Che Jim: For decades, the former name of the Washington Football team was a source of anger and frustration for many Native Americans. Vernon Bellecourt, a leader of the American Indian Movement, put it this way, “We welcome all you good Washington football fans, but we don't welcome the chicken feathers, the paint, the cheap Hollywood chants [...] Leave our culture, leave our spiritual traditions alone.” But what was the big deal? Didn’t the team name honor Native Americans? Or is that… just a myth? Hi! I'm Che Jim, and welcome to Crash Course Native American History.

[0:34] [THEME MUSIC]

[0:38] [Mysterious music plays]

[0:48] Che Jim: For a long time, this is how Native Americans were commonly represented. If they weren’t out hunting buffalo, they were gathered around a table with some Pilgrims, eating turkey, mashed potatoes, and cranberry sauce. As someone who has worked a lot of retail in my life, my Thanksgiving meal is usually  whatever’s left in the breakroom fridge. This version of Nativeness is about as nuanced as a brick wall. And it comes from a variety  of myths and misconceptions that have spread like wildfire from the colonial era to the modern day—with real, concrete consequences. Take the “First Thanksgiving,” for instance. Countless school plays and classroom crafts have presented it as truth. But the real story of that meal is a lot more sinister. Before we get into that, let me take care of something real quick. Katie, smash box, please.
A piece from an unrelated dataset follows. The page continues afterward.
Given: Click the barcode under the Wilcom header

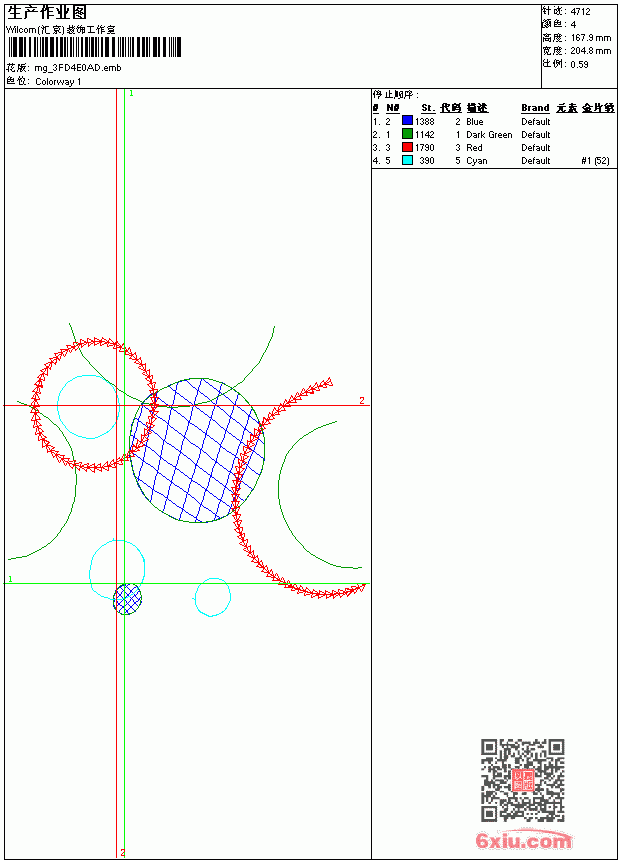Looking at the screenshot, I should click(94, 48).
[1:30] [marching drum rolls]

Che Jim: Myths like the First Thanksgiving are so widespread, fighting them takes serious work. And that can take lots of different forms, including my personal favorite: myth-blasting baseball.
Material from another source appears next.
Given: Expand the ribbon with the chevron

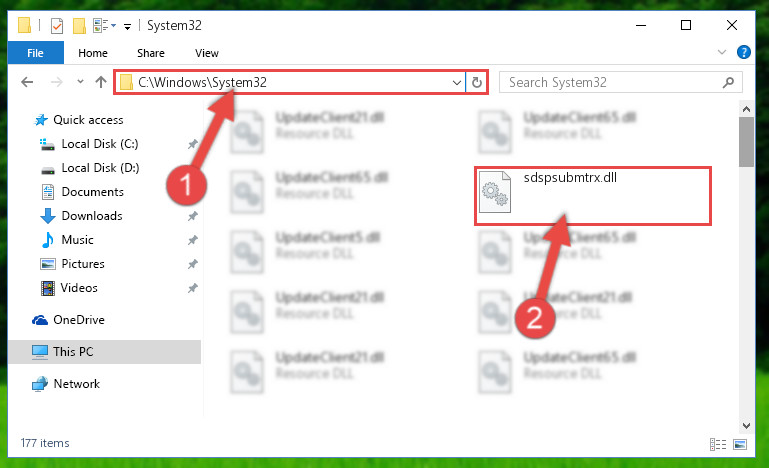Looking at the screenshot, I should 721,52.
[1:44] [baseball organ plays]

[1:45] [glass breaking]

[1:48] Che Jim: Now then, where were we? Oh yeah, the first Thanksgiving. So, what actually happened that day? In 1620, the Pilgrims landed in an untamed wilderness.

[1:58] [record scratch]

[1:59] Che Jim: Except, wait—

 (02:00) to (04:00)


Che Jim: this place wasn’t untamed at all. It already had a name: Patuxet. Which was also the name of a band of the Wampanoag Confederation, who had been farming and living there for generations. But it was a terrible time for the Wampanoags.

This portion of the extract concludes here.